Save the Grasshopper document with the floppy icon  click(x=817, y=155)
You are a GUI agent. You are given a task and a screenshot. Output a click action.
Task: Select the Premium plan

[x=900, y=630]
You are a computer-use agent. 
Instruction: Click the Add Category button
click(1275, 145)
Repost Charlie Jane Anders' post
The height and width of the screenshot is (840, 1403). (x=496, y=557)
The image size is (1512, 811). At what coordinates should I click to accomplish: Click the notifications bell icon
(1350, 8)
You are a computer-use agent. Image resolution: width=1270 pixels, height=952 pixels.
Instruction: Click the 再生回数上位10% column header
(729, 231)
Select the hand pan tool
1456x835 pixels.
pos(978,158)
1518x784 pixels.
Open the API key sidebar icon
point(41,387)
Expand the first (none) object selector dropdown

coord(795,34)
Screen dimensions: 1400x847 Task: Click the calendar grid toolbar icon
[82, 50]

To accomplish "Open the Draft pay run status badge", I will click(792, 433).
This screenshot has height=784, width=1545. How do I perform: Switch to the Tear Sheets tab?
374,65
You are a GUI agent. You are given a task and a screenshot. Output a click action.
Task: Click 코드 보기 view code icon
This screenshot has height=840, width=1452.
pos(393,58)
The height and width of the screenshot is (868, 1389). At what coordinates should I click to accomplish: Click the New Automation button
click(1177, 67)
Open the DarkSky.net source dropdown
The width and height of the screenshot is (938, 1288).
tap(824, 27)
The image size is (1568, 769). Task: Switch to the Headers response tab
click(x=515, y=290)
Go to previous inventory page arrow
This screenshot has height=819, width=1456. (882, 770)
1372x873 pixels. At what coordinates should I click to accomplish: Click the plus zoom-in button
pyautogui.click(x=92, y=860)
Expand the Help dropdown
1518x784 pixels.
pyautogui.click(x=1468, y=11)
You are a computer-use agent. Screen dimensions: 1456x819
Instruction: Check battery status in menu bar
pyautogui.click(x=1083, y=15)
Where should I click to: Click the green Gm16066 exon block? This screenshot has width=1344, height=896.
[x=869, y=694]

★ ★ ★ ★ ★ ★ ★

■ WORK REQUIRED ■
The line with "Instruction: Click the 再生回数上位10%" through the last line of the data: write these out exactly, and no others.

■ WRITTEN SOLUTION ■
Instruction: Click the 再生回数上位10% column header
(729, 231)
Select the hand pan tool
1456x835 pixels.
pos(978,158)
1518x784 pixels.
Open the API key sidebar icon
point(41,387)
Expand the first (none) object selector dropdown

coord(795,34)
Screen dimensions: 1400x847 Task: Click the calendar grid toolbar icon
[82, 50]

To accomplish "Open the Draft pay run status badge", I will click(792, 433).
This screenshot has height=784, width=1545. How do I perform: Switch to the Tear Sheets tab?
374,65
You are a GUI agent. You are given a task and a screenshot. Output a click action.
Task: Click 코드 보기 view code icon
This screenshot has height=840, width=1452.
pos(393,58)
The height and width of the screenshot is (868, 1389). At what coordinates should I click to accomplish: Click the New Automation button
click(1177, 67)
Open the DarkSky.net source dropdown
The width and height of the screenshot is (938, 1288).
tap(824, 27)
The image size is (1568, 769). Task: Switch to the Headers response tab
click(x=515, y=290)
Go to previous inventory page arrow
This screenshot has height=819, width=1456. (882, 770)
1372x873 pixels. At what coordinates should I click to accomplish: Click the plus zoom-in button
pyautogui.click(x=92, y=860)
Expand the Help dropdown
1518x784 pixels.
pyautogui.click(x=1468, y=11)
You are a computer-use agent. Screen dimensions: 1456x819
Instruction: Check battery status in menu bar
pyautogui.click(x=1083, y=15)
Where should I click to: Click the green Gm16066 exon block? This screenshot has width=1344, height=896.
[x=869, y=694]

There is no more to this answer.